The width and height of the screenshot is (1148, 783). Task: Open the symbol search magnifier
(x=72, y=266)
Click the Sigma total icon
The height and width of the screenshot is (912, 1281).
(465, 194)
┄┄┄┄┄┄
* _Task instructions_:
Copy out every entry, keeping each line exactly as it is.

* _Output for this task_:
The width and height of the screenshot is (1148, 783). Task: Open the symbol search magnifier
(x=72, y=266)
Click the Sigma total icon
The height and width of the screenshot is (912, 1281).
(465, 194)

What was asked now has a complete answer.